ABOUT THIS TASK: With pictures omitted, copy exactly every line from the one that contains "You are a GUI" to the end of the listing below.

-----

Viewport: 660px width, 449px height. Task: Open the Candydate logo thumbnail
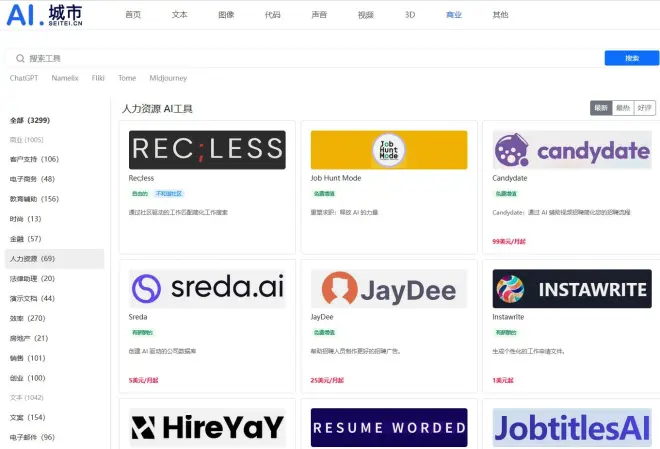pyautogui.click(x=571, y=149)
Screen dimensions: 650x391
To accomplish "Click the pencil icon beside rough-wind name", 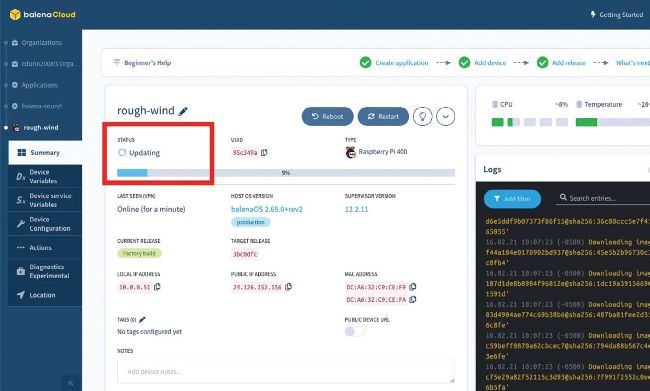I will click(183, 111).
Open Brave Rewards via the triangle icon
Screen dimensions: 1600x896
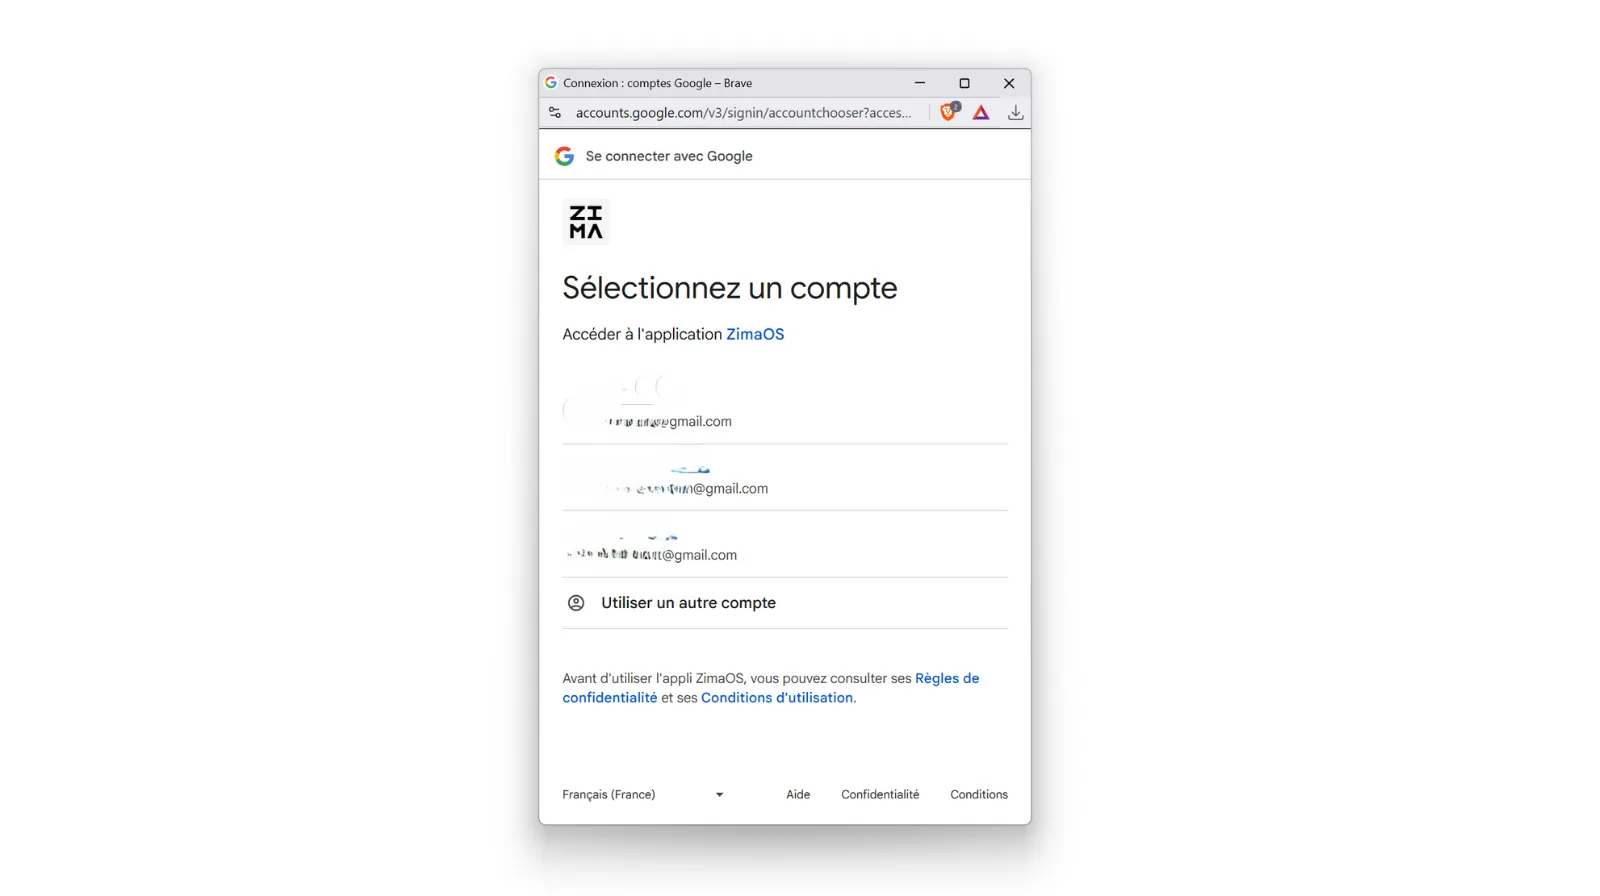[981, 112]
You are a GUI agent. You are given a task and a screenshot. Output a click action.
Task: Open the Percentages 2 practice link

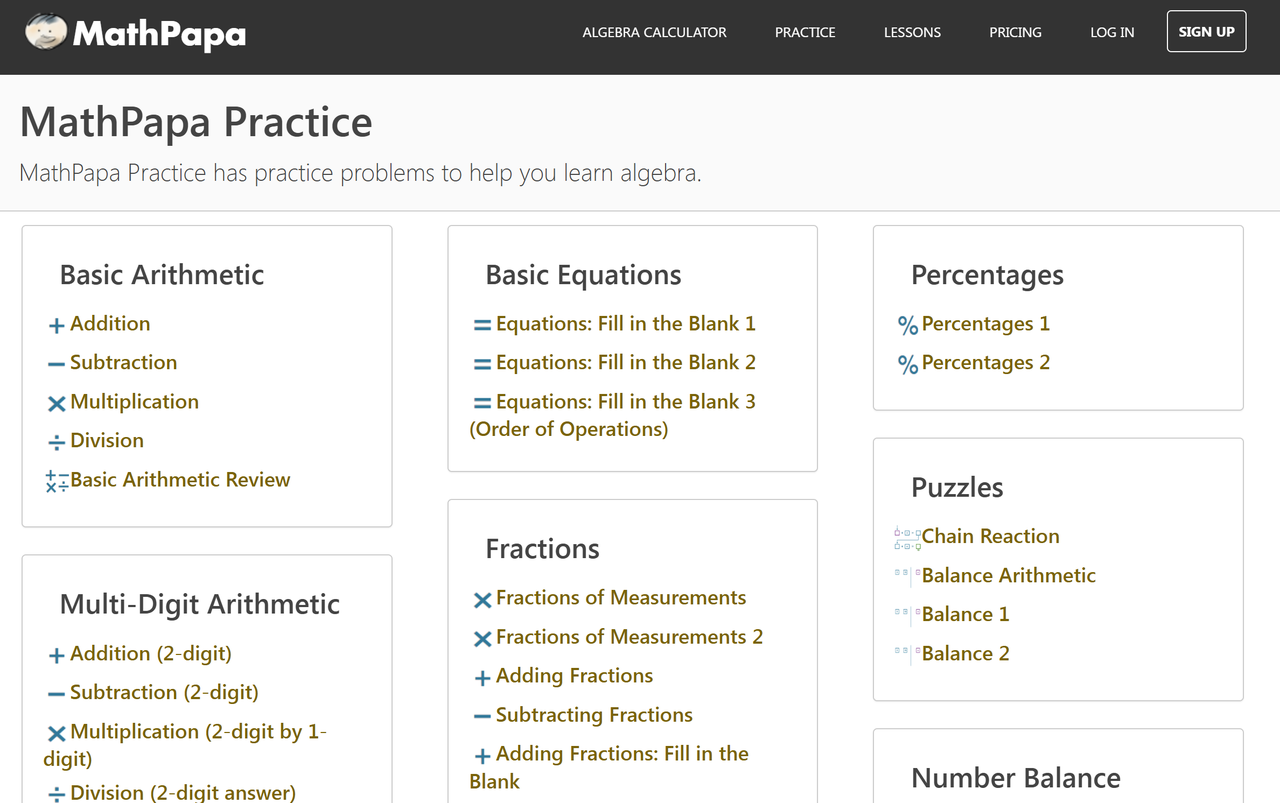coord(985,362)
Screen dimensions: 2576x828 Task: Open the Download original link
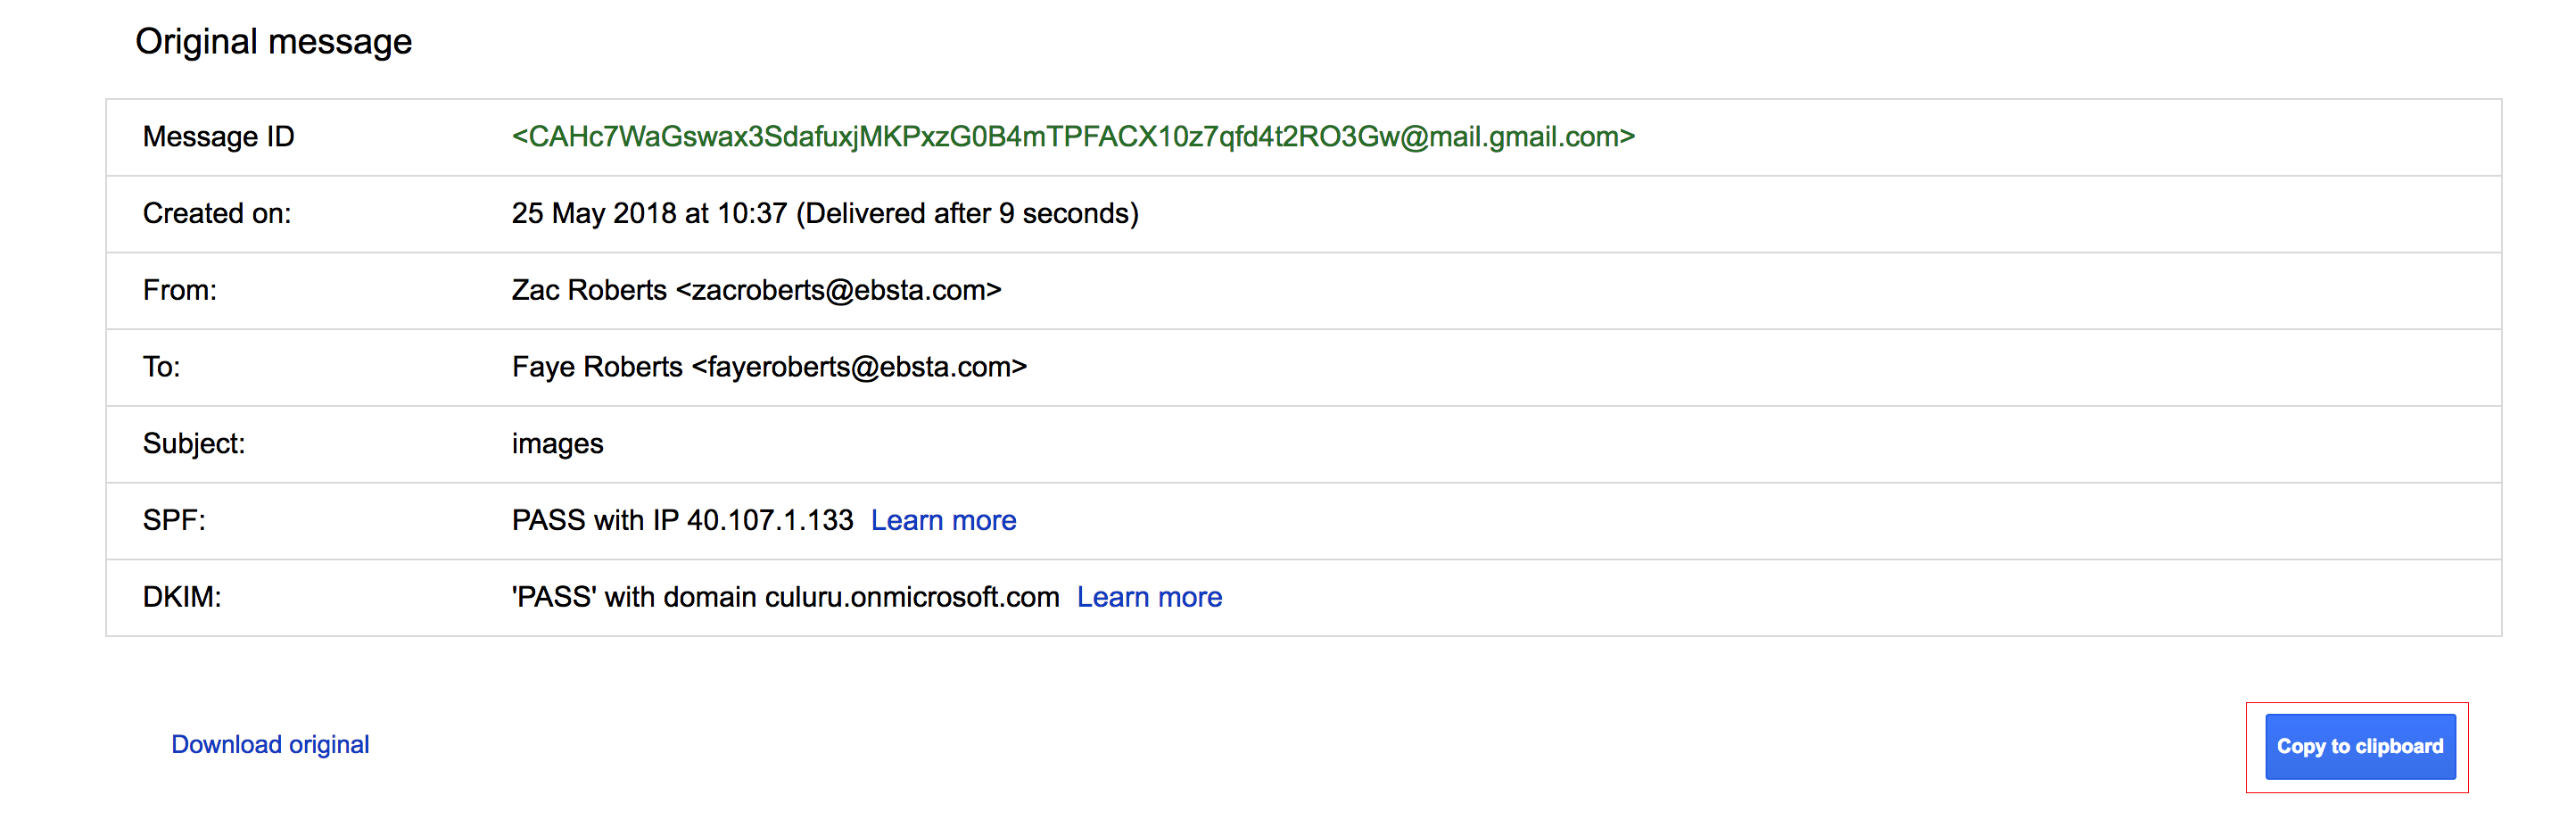point(270,744)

-----

EXERCISE RESULT:
You are a GUI agent. You are given a task and a screenshot. Output a click action.
Task: Open the Percentages 2 practice link

coord(985,362)
Screen dimensions: 2576x828 Task: Open the Download original link
point(270,744)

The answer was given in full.